Selcer and their team are quick to note that the pilot is not the first of its kind. Keuroghlian’s National LGBTQIA+ Health Education Center, the World Professional Association for Transgender Health, and others provide educational programming to practices looking to integrate this care. And in the Boston area, medical systems like Fenway Health have long integrated gender-affirming services into their primary care practices.

But as need continues to increase, the team hopes to help primary care clinicians feel more comfortable providing gender-affirming care by offering them training from colleagues they already know and trust.

Despite what Harrison and other patients may worry about, figuring out the proper dosage of hormones is not the hardest part of becoming a gender-affirming practice, experts say.

“We all went to med school and we learn about new medications all the time,” said Colleen Monaghan, the medical director at Family Care Associates.

Instead, primary care physicians often need more education on basic gender issues, such as the difference between gender identity and sexuality, or about topics that are steeped in misinformation online, like experiencing regret after transition.

Most physicians receive little to no training about transgender health in medical school. “They’re playing catch-up after the fact. They shouldn’t have to,” Keuroghlian said. “If they had this adequately in their formative training years, it would be a no-brainer in their primary care practice.”

The lobby at Mass General Brigham Healthcare Center. Vanessa Leroy for STAT

Creating safe spaces for trans patients

Medical schools and residency programs have slowly begun to adapt and add more curricula on transgender health, in a movement mostly led by students and trainees like Selcer.

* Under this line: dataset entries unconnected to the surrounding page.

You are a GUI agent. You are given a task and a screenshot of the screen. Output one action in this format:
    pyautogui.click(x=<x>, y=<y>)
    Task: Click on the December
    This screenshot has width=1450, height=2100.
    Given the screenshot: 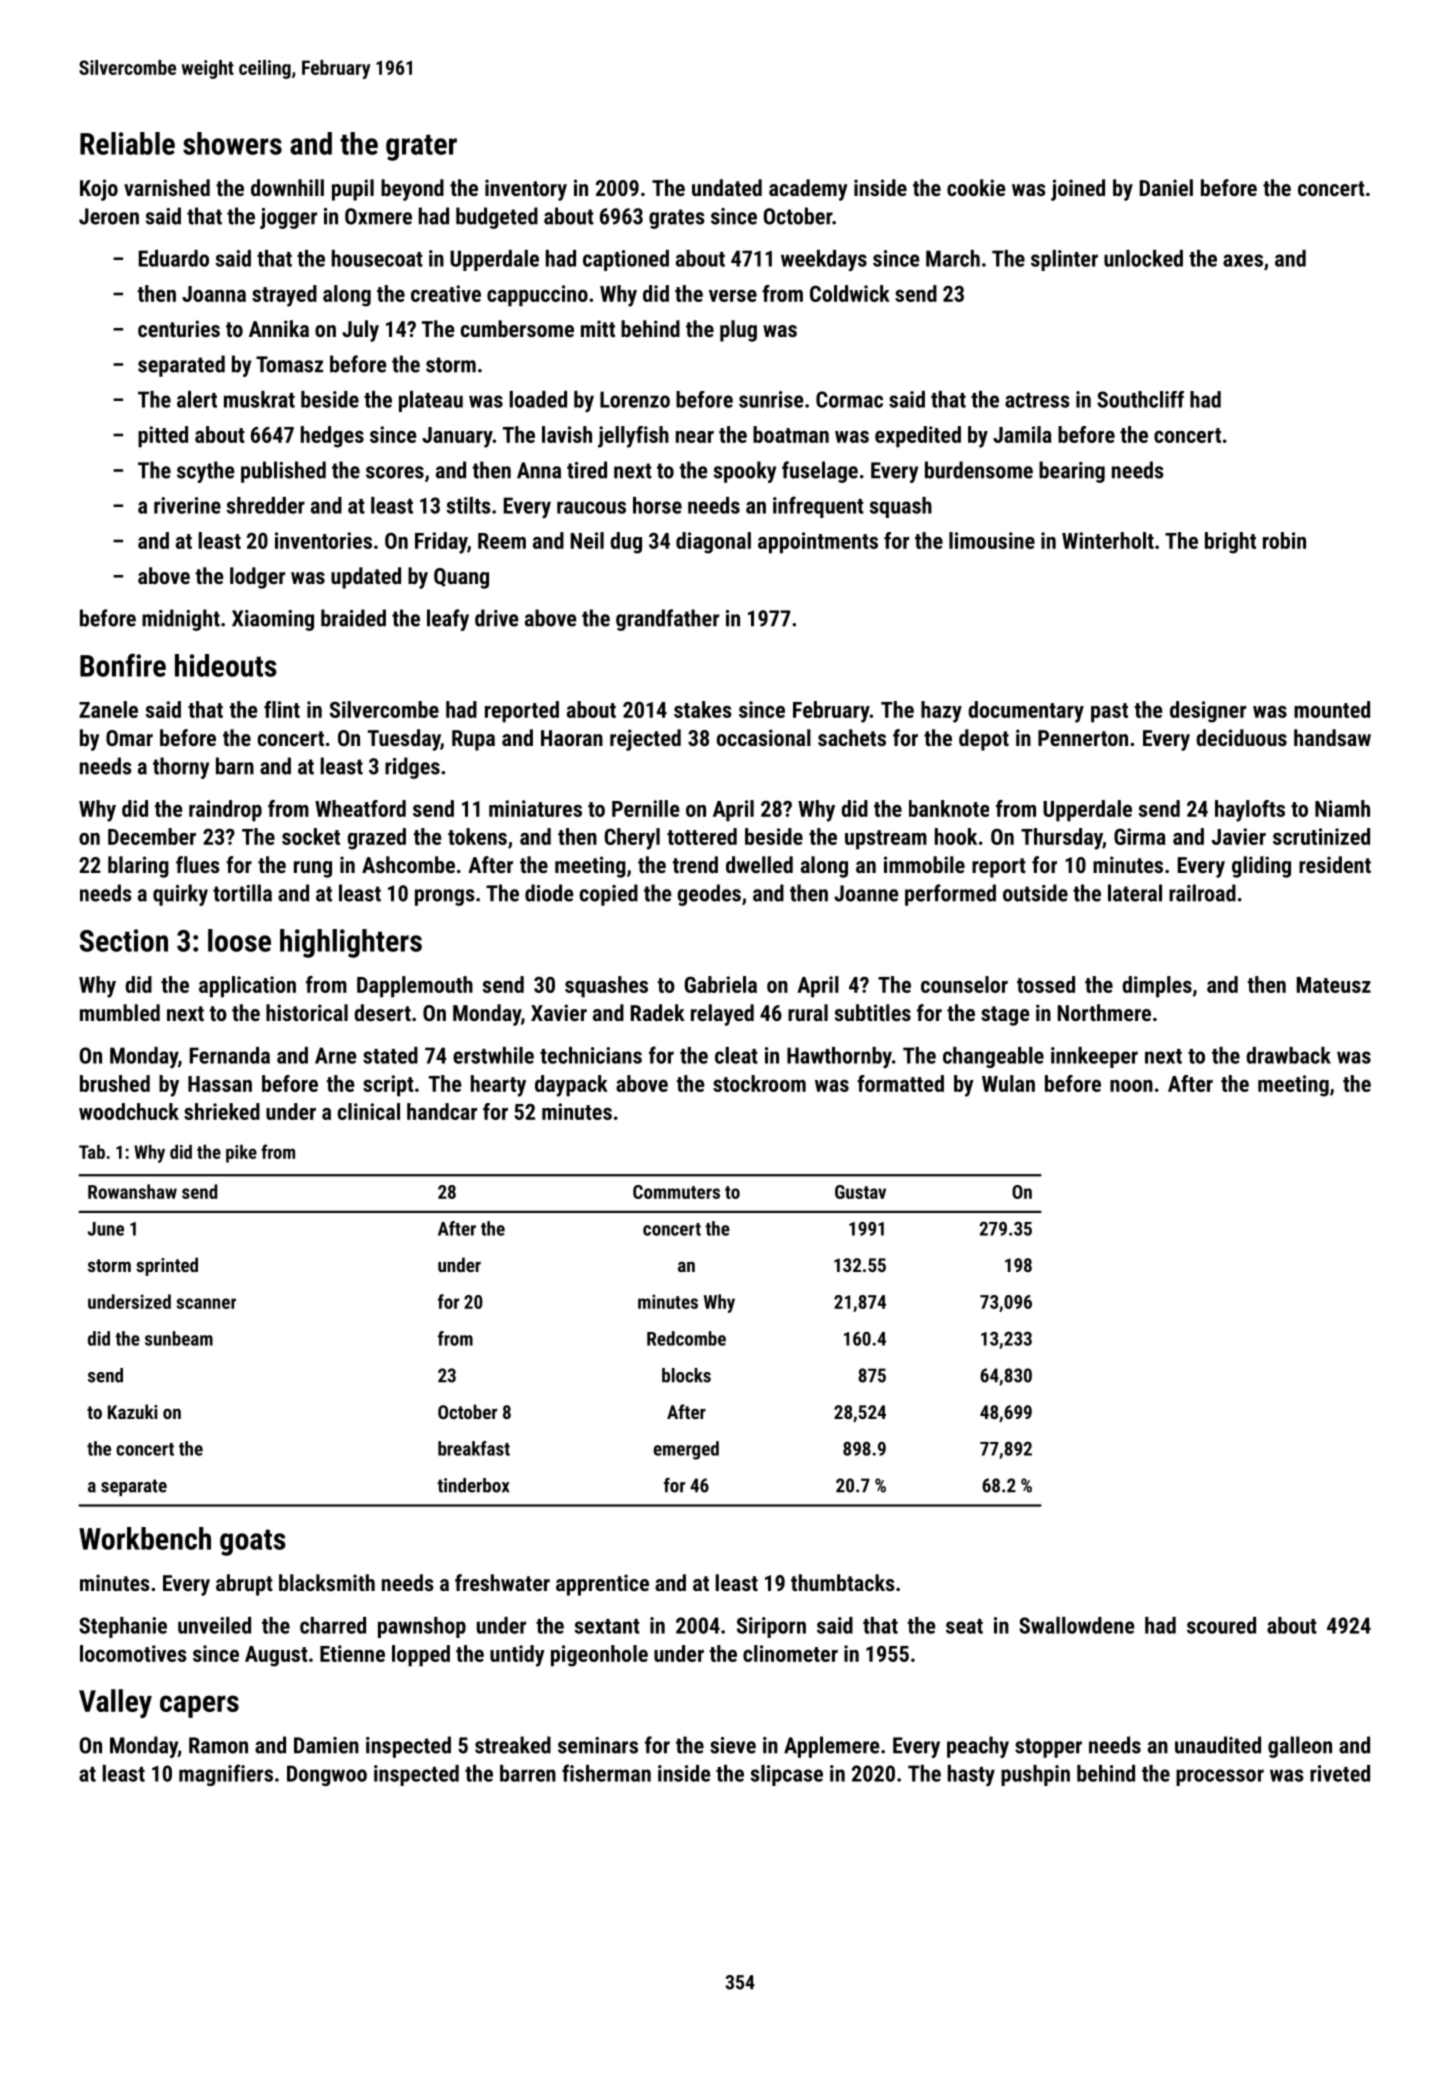 What is the action you would take?
    pyautogui.click(x=152, y=836)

“I do strongly believe that gender-affirming care fits within the purview of primary care — and also I just wanted more training in that area,” Selcer said. “I have a vested interest in making the training that I want to see possible.”

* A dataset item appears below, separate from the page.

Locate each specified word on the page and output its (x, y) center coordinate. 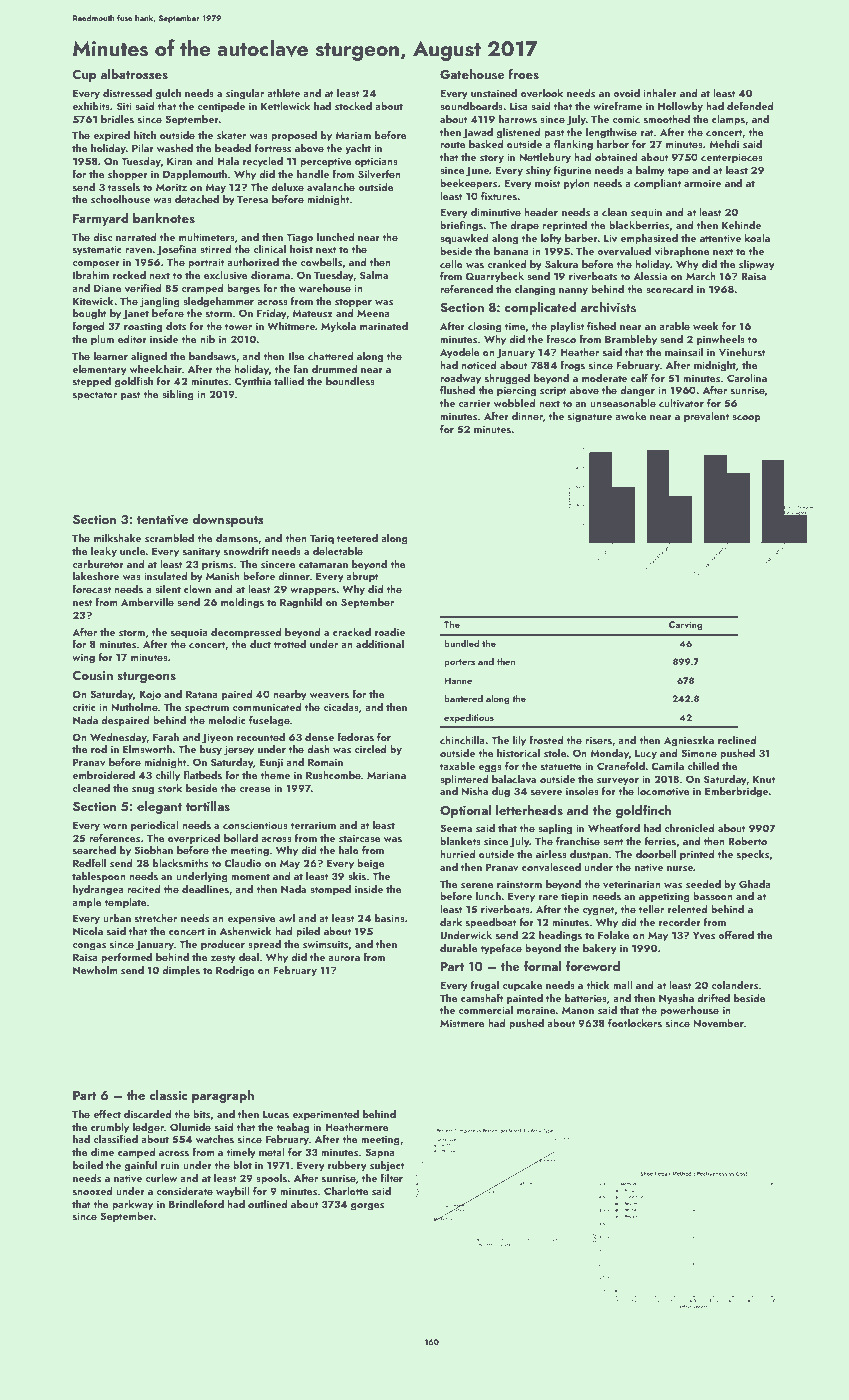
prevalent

It’s unclear how attacks on trans people across the country may affect both medical training on gender-affirming care and its integration into primary care. Hamnvik, who reads applications for the endocrinology fellowship program, has already noticed more hesitancy from trainees in focusing on that subspecialty.

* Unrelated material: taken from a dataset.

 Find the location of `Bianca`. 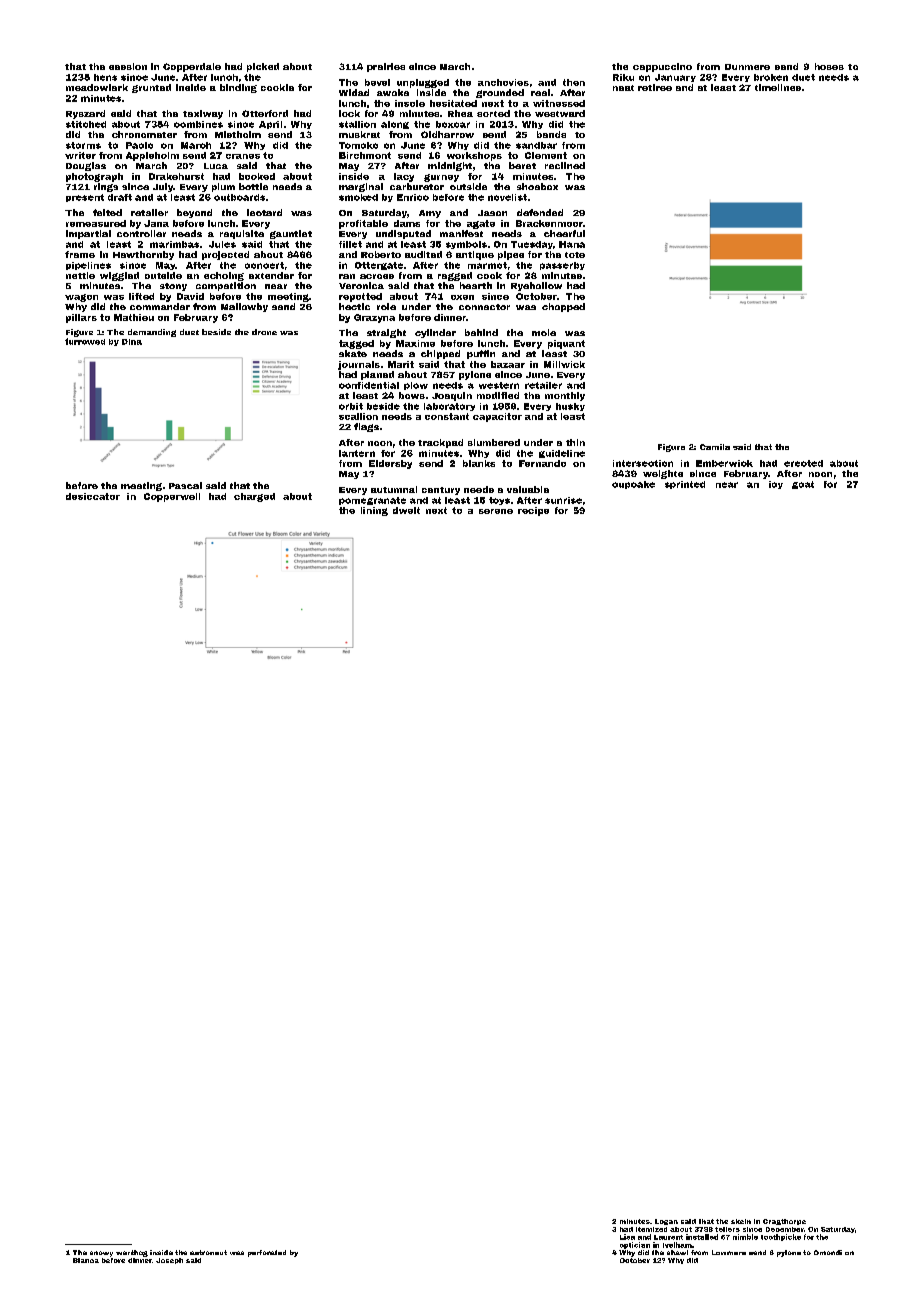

“I do think that [the anti-trans attacks] will impede incremental mainstreaming of gender-affirming care within primary care, and is likely to result in this care being relatively confined to specialty care if offered at all within those states,” Keuroghlian said.

Even if providers can’t provide certain aspects of gender-affirming care like hormones, experts say that the basic education can make a big difference for trans patients. Using the correct pronouns and offering gender-inclusive bathrooms can make a trans patient feel safe and less likely to delay regular primary care appointments.

“It doesn’t have to be a huge overhaul. You just have to make the effort,” said Shanna Kattari, an associate professor at the School of Social Work at the University of Michigan. “If we don’t create these spaces, we are contributing to mental health concerns.”

In the meantime, trans people across the country keep searching for care. After connecting with a local North Carolina university’s LGBTQ center, Harrison was able to find a practice with clinicians who would be willing to see trans patients. He waited months for an appointment with one of those doctors, but experience told him not to hold his breath on getting hormone prescriptions from the practice. In the interim, he signed up with Folx Health, a telemedicine startup, for testosterone.

When the appointment at the local clinic finally came, Harrison found he was right — the doctor told Harrison that he was willing to help with hormones, but didn’t know what to do.

Harrison stuck with Folx for hormones, but says his primary care doctor helps him to coordinate blood tests to monitor their effects. It’s a patchwork system of providers, but for now, one that he feels safe within.

Correction: An earlier version of this story misstated the medical school that Raquel Selcer attended.  They went to University of California Davis.